Given the head of a singly linked list, return true if it is a palindrome or false otherwise.

 

Example 1:

Input: head = [1,2,2,1]
Output: true

Example 2:

Input: head = [1,2]
Output: false

 

Constraints:

  • The number of nodes in the list is in the range [1, 105].
  • 0 <= Node.val <= 9

 

Follow up: Could you do it in O(n) time and O(1) space?

Solution Explanation:

This problem asks to determine if a singly linked list is a palindrome. The most efficient solution uses a two-pointer approach and reverses the second half of the list. This allows for an O(n) time complexity solution with O(1) space complexity.

Algorithm:

  1. Find the middle: Use two pointers, slow and fast. slow moves one step at a time, while fast moves two steps at a time. When fast reaches the end, slow will be at the middle of the linked list.

  2. Reverse the second half: Reverse the linked list starting from slow.next. This is done iteratively to avoid stack overflow issues in recursive solutions.

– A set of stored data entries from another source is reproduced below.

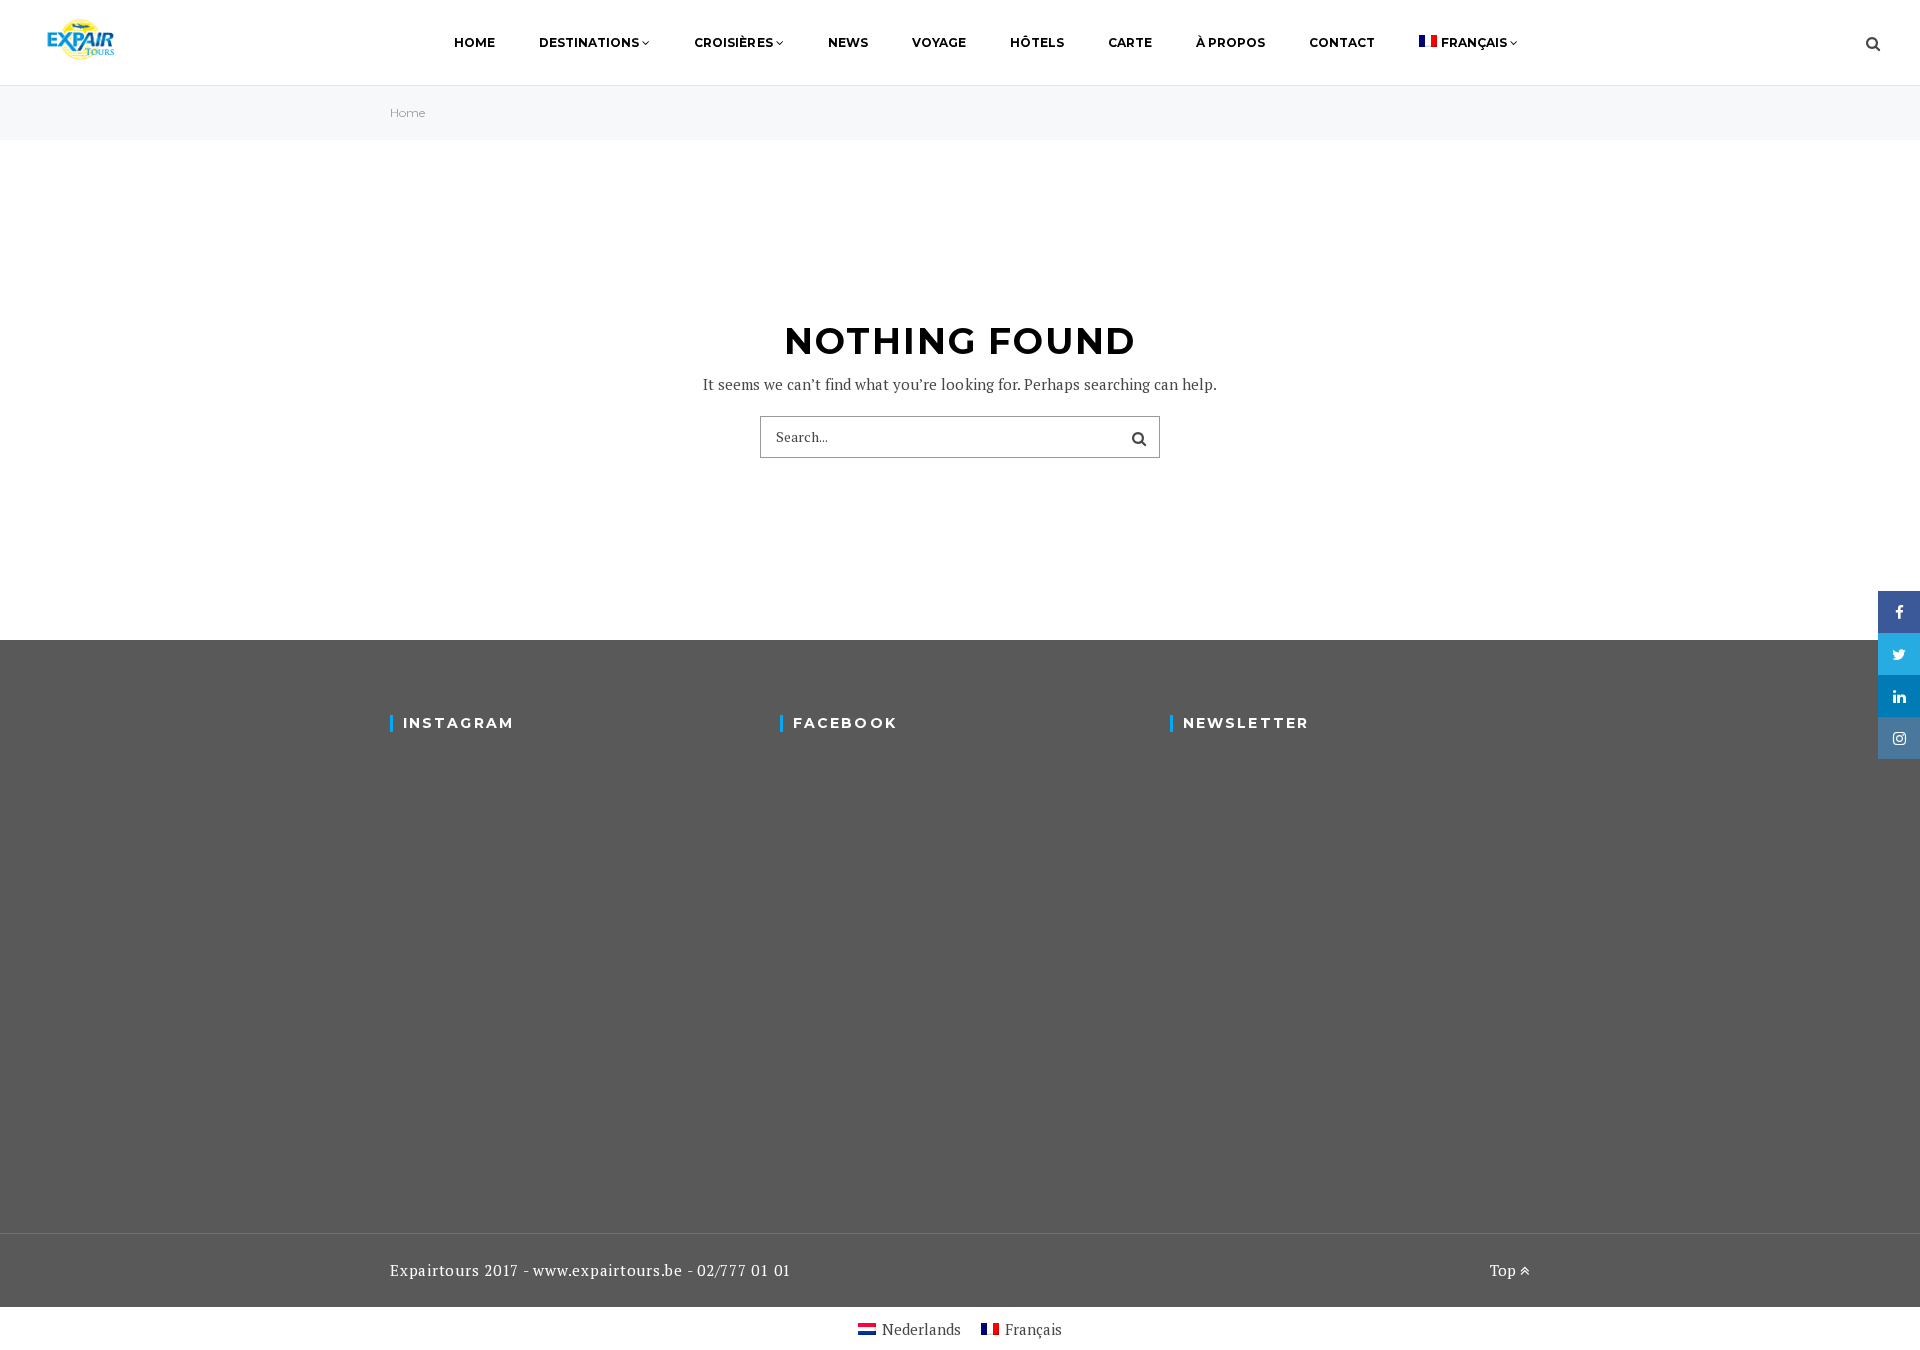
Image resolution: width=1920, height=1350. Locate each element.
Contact (1342, 42)
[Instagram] (1899, 738)
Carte (1130, 42)
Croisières (733, 42)
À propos (1230, 42)
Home (474, 42)
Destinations (589, 42)
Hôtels (1037, 42)
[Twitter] (1899, 654)
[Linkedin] (1899, 696)
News (848, 42)
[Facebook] (1899, 612)
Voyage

  3. Compare: Compare the first half and the reversed second half of the list. If they are the same, the list is a palindrome; otherwise, it's not.

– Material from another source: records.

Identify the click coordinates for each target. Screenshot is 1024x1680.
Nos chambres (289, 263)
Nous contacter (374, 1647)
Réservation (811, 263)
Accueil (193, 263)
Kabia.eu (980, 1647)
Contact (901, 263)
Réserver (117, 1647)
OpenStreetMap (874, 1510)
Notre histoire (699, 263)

Time Complexity: O(n), where n is the number of nodes in the linked list. We traverse the list once to find the middle and once to reverse the second half. Comparing the two halves takes O(n/2) which is still O(n).

Space Complexity: O(1). We only use a few pointers, so the space used is constant regardless of the input size.

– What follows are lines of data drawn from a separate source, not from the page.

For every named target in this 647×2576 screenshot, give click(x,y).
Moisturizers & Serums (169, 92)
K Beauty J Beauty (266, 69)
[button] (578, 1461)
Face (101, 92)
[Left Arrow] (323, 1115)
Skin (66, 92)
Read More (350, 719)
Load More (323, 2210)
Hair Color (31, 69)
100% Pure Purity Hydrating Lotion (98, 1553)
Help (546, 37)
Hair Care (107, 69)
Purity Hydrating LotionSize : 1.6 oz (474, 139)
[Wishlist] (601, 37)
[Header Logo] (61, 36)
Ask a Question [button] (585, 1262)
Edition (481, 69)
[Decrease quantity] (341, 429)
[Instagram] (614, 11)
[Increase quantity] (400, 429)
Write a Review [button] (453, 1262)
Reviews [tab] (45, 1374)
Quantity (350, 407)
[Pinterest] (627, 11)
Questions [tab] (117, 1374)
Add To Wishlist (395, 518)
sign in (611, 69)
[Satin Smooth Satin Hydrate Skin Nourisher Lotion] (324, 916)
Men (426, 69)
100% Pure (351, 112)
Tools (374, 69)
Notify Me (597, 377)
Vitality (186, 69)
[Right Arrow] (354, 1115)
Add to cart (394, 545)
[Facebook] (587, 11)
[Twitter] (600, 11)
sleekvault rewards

Code Explanation (Python as an example):

class Solution:
    def isPalindrome(self, head: Optional[ListNode]) -> bool:
        # Find the middle of the linked list
        slow, fast = head, head.next
        while fast and fast.next:
            slow, fast = slow.next, fast.next.next
 
        # Reverse the second half of the linked list
        pre, cur = None, slow.next
        while cur:
            t = cur.next
            cur.next = pre
            pre, cur = cur, t
 
        # Compare the first and reversed second halves
        while pre:
            if pre.val != head.val:
                return False
            pre, head = pre.next, head.next
        return True

  1. slow, fast Initialization: We initialize two pointers, slow and fast, to traverse the linked list.

  2. Finding the Middle: The while loop iterates until fast reaches the end (or one node before the end for odd length lists). This ensures slow points to the middle node.

  3. Reversing the Second Half: The next loop reverses the portion of the linked list starting from slow.next. It uses three pointers: pre (previous node), cur (current node), and t (temporary node to store the next node).

  4. Comparison: The final loop compares the values of nodes in the first half and the reversed second half. If any pair doesn't match, it returns False. Otherwise, it returns True.

The provided code in other languages follows the same logic, only differing in syntax. The core algorithm remains consistent across all implementations.